**TASK:** Scan the data beneath this task and copy each line that includes "histoire".

** RECORDS TO USE follows **

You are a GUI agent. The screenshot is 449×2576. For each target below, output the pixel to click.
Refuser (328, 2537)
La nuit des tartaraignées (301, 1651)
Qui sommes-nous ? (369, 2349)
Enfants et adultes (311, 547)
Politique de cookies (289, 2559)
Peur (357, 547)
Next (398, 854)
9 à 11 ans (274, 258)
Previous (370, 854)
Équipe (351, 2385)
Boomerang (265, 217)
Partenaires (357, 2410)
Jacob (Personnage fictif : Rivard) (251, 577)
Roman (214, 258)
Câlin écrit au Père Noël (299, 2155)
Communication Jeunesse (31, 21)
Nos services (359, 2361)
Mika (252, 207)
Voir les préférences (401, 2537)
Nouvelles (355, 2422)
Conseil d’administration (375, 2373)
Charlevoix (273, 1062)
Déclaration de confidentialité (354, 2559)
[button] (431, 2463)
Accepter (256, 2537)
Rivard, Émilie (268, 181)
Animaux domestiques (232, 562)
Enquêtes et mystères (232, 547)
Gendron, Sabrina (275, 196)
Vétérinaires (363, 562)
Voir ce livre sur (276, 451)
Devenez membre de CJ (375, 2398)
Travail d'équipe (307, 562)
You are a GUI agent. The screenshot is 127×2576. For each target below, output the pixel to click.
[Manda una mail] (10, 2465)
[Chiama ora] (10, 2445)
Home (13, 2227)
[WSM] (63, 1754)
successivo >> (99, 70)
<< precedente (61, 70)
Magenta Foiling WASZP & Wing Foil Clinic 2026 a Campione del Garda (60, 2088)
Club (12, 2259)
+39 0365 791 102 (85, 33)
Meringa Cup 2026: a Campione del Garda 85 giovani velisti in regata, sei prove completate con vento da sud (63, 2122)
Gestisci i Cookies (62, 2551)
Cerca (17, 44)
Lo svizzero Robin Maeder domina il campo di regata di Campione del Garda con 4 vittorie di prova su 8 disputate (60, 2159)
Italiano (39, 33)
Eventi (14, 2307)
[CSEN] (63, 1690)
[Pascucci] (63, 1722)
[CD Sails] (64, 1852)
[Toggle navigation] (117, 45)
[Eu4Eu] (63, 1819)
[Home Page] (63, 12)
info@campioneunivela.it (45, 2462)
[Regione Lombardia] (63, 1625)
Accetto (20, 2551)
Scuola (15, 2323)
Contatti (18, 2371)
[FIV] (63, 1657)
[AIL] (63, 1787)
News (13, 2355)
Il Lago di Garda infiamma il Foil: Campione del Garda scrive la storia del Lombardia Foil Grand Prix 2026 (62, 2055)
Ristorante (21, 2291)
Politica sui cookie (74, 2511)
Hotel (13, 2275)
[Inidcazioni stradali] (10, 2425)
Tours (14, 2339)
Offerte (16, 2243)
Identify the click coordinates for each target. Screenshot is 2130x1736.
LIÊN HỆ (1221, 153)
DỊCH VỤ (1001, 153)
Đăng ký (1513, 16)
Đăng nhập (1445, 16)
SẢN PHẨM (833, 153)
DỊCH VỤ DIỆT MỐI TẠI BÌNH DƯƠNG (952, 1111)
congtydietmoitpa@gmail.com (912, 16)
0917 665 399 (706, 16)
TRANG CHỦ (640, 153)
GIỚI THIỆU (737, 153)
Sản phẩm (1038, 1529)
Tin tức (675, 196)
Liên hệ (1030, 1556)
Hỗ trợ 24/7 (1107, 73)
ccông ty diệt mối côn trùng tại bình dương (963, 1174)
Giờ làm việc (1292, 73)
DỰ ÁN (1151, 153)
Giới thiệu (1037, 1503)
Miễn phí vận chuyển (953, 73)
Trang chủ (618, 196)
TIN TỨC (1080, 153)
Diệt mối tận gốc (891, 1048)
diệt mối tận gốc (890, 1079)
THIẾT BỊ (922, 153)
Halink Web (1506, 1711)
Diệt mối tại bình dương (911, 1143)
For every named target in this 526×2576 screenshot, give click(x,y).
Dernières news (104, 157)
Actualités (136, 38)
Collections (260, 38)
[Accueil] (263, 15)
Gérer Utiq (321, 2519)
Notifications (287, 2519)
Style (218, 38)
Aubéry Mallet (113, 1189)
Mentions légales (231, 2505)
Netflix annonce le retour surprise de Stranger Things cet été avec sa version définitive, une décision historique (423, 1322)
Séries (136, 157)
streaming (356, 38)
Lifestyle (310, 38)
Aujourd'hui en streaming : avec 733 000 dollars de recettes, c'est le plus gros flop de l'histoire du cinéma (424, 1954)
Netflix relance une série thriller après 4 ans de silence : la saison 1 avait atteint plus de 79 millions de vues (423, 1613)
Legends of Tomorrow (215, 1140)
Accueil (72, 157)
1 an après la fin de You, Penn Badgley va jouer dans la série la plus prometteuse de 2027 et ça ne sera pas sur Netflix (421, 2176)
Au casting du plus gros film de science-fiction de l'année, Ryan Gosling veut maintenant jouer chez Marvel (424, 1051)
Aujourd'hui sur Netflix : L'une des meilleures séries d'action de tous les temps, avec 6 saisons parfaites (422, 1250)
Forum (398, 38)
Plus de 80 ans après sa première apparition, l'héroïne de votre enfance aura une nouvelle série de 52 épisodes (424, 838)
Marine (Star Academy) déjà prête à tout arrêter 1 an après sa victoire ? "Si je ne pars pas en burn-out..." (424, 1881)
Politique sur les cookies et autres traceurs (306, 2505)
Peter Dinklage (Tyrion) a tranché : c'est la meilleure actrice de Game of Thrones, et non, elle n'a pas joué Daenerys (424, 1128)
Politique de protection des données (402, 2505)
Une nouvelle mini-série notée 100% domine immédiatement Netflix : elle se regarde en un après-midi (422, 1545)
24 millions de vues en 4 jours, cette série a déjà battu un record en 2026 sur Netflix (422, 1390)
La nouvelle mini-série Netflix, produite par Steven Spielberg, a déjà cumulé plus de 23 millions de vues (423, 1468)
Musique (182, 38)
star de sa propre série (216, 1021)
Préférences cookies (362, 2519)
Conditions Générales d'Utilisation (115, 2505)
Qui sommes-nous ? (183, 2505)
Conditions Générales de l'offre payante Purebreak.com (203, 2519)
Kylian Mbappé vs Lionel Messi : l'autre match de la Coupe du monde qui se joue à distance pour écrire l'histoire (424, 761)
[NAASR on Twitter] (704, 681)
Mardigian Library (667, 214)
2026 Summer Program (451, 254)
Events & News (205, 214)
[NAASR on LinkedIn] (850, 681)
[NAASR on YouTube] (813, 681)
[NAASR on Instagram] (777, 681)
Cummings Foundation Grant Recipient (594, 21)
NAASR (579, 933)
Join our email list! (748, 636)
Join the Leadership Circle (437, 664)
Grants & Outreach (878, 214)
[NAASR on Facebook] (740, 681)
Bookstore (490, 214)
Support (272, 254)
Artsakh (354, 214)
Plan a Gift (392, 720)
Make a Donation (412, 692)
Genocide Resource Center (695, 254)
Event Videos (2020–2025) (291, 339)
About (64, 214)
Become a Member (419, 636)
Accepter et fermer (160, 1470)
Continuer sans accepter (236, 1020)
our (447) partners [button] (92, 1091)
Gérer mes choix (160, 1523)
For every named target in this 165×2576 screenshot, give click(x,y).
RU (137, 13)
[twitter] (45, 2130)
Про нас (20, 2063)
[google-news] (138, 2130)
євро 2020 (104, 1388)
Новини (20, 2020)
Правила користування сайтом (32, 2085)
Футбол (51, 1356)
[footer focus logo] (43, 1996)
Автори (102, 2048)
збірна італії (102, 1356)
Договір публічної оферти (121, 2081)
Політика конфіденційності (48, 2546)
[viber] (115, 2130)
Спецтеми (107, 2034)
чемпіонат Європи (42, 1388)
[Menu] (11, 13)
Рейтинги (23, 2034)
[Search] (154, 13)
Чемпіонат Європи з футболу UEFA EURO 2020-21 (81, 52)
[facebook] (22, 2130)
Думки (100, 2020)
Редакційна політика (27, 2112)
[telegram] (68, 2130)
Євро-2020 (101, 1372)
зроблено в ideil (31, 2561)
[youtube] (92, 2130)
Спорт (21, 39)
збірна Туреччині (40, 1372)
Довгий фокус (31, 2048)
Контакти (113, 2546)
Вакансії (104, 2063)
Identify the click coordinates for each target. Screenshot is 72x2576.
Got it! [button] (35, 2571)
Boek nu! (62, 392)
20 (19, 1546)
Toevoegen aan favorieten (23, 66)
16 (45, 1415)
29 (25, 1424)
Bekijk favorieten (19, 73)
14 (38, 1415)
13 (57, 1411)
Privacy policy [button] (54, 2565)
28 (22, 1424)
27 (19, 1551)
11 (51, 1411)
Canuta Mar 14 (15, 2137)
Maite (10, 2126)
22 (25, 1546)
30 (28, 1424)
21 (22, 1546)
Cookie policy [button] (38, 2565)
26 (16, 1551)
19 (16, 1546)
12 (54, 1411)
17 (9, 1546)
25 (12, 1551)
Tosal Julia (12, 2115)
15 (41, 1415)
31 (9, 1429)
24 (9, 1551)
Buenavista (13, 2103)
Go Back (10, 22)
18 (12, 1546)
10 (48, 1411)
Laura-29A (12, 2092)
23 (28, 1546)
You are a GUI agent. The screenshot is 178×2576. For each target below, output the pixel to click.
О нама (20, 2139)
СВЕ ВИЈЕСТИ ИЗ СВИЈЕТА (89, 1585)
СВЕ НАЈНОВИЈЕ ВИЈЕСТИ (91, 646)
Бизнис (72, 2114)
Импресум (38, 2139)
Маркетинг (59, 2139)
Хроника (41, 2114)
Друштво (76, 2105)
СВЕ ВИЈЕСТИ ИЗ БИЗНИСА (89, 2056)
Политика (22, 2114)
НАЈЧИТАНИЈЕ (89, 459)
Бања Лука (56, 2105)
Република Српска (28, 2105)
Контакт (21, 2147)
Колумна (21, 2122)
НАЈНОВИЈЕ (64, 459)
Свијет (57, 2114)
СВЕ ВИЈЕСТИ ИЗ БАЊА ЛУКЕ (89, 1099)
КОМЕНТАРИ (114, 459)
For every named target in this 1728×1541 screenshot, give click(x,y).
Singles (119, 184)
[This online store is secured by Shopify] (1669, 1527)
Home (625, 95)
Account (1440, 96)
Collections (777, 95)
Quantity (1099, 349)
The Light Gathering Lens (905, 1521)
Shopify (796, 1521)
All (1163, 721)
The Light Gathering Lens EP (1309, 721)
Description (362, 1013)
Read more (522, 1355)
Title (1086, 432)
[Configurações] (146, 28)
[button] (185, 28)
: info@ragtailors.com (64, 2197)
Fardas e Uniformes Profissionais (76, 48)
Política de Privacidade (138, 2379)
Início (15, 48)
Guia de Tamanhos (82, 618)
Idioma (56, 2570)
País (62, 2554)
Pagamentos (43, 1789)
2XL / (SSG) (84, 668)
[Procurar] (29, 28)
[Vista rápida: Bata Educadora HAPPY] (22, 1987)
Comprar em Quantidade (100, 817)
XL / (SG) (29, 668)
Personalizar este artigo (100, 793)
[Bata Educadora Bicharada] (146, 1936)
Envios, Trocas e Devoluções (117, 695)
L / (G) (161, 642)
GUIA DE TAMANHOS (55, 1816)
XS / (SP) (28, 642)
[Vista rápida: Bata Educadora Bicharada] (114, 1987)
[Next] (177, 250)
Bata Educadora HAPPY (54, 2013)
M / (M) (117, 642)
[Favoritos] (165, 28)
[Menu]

** End of RECORDS TO USE **

**ANSWER TO THIS TASK:**
Aujourd'hui en streaming : avec 733 000 dollars de recettes, c'est le plus gros flop de l'histoire du cinéma (424, 1954)
Kylian Mbappé vs Lionel Messi : l'autre match de la Coupe du monde qui se joue à distance pour écrire l'histoire (424, 761)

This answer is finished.